That’s not to say the production was without some unique challenges – namely a risk assessment that was 40 pages long and led to three ‘scorpion wranglers’ being on set. Amy Wren, who plays Evelyn, was even hospitalised for 24 hours after being bitten by a spider.

“It sounded awful,” Oldfield says of the set. “It’s got spitting cobras, mambas, snakes, spiders, scorpions that will kill you. Every morning when you get up you have to shake all your clothes and hit your shoes together before you do anything. You have to check under your pillow and throw the sheets back to make sure there are no snakes in the bed. They were finding them every day and then moving them to a valley elsewhere. And the heat – I’ve never experienced heat like it.”

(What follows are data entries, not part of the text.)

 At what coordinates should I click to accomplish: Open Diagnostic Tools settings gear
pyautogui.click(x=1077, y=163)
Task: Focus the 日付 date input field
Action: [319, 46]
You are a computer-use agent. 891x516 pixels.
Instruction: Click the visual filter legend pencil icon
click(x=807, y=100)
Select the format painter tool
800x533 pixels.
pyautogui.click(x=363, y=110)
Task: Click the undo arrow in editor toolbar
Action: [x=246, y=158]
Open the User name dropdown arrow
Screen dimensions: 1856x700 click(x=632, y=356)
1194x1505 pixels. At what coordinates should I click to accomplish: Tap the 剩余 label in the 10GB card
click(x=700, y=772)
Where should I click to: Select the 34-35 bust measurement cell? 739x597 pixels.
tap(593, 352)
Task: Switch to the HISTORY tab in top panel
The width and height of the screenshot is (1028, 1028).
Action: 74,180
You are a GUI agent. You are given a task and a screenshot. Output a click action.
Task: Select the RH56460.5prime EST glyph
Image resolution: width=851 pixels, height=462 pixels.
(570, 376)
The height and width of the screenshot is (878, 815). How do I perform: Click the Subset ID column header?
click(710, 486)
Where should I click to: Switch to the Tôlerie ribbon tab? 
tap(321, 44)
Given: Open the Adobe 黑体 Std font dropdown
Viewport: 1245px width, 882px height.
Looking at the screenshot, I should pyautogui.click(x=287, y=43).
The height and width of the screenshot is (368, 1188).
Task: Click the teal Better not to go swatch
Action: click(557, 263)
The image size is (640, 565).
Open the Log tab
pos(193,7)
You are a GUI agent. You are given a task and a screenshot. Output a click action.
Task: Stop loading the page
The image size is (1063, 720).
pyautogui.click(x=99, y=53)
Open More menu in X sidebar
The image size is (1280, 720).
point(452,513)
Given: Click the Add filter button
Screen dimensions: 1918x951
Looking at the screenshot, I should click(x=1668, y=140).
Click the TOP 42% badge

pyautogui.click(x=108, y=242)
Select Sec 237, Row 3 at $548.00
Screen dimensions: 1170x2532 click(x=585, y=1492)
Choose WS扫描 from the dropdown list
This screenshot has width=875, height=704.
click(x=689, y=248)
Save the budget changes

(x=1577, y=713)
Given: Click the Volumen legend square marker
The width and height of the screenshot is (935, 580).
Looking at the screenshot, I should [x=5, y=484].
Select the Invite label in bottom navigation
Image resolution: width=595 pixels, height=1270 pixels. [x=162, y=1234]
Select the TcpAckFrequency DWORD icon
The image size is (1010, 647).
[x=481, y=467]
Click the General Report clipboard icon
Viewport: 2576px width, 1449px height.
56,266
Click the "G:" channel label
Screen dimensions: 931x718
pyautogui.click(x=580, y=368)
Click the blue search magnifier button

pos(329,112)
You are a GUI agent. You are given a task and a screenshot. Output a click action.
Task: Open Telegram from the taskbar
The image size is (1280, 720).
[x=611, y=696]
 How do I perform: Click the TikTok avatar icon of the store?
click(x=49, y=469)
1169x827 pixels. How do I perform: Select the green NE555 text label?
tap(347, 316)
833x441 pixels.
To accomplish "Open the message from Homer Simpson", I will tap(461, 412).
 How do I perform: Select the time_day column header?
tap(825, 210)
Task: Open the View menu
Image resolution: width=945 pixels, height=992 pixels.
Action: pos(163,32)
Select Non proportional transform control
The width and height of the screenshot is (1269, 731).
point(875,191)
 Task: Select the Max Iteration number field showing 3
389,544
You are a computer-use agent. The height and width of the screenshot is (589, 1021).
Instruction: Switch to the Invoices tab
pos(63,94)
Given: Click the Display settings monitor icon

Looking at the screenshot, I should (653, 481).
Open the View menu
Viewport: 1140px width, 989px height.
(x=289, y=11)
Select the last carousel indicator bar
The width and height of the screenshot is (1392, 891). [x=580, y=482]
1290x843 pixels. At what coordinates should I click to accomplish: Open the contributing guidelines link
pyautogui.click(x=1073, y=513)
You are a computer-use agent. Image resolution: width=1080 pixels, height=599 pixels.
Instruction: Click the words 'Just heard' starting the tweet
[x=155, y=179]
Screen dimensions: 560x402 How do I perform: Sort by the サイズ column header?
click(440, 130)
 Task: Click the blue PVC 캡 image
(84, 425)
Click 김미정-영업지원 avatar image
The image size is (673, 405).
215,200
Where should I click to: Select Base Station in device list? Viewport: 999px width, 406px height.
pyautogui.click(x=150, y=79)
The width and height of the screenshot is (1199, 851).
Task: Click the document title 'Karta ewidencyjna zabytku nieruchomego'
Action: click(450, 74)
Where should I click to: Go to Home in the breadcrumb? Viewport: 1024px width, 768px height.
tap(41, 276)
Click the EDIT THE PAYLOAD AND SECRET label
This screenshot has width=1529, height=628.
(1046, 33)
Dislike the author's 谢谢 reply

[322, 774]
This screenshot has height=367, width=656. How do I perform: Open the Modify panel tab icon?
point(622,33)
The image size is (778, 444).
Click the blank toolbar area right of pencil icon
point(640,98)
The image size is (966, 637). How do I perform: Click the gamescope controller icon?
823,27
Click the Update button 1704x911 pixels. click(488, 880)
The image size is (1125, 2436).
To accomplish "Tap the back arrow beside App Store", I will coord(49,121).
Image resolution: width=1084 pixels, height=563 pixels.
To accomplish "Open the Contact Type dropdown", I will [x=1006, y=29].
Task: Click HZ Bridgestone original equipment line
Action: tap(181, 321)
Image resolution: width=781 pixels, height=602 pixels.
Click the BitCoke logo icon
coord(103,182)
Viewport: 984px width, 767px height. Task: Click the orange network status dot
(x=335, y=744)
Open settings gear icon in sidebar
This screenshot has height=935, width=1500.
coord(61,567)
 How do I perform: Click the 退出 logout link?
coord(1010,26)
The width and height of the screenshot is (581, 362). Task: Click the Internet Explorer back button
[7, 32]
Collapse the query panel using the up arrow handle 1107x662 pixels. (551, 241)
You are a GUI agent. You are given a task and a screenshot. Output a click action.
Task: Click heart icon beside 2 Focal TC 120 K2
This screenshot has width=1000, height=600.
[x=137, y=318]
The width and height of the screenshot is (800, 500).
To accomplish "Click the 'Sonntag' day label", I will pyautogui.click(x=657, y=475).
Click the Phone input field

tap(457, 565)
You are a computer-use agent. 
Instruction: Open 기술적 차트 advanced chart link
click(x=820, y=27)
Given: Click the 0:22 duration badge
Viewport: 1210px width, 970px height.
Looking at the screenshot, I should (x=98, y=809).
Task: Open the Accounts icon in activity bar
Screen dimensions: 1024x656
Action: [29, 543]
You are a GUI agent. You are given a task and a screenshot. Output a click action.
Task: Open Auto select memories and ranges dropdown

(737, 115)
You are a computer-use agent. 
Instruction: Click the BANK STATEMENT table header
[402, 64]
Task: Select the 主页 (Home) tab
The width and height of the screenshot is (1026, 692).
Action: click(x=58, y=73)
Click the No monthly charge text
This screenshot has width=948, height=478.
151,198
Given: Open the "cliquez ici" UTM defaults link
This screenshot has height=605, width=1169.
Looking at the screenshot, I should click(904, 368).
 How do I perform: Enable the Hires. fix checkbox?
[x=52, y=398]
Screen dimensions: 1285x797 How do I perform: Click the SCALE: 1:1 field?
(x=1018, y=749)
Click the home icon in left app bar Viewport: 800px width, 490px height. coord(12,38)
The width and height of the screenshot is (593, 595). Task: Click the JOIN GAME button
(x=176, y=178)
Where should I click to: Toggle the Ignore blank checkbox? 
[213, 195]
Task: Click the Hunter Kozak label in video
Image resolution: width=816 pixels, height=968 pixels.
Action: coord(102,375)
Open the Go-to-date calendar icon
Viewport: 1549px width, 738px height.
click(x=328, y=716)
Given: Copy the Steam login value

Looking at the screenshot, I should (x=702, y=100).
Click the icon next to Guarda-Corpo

Once the biggest news story in the world, the discovery of Tutankhamun’s tomb is a story that still has the power to captivate – but how does this new dramatisation hope to attract viewers? “Tutankhamun is a name that will immediately attract people,” says Hopkinson. “I’ve been surprised how many people suddenly admit they are obsessed with Tutankhamun. Our head lawyer, who doesn’t usually do compliance of scripts, said he’d like to do this one because he remembered going to the Tutankhamun exhibition at the British Museum in the 1970s. So there are lots of people who are fascinated by the story, and it also has immediate recognition internationally.”

Burt adds: “We’re hoping we can lure an audience in on the promise of treasure in the sand, but by the end of the first episode I hope they will be watching for Howard Carter and he keeps you going through it all.”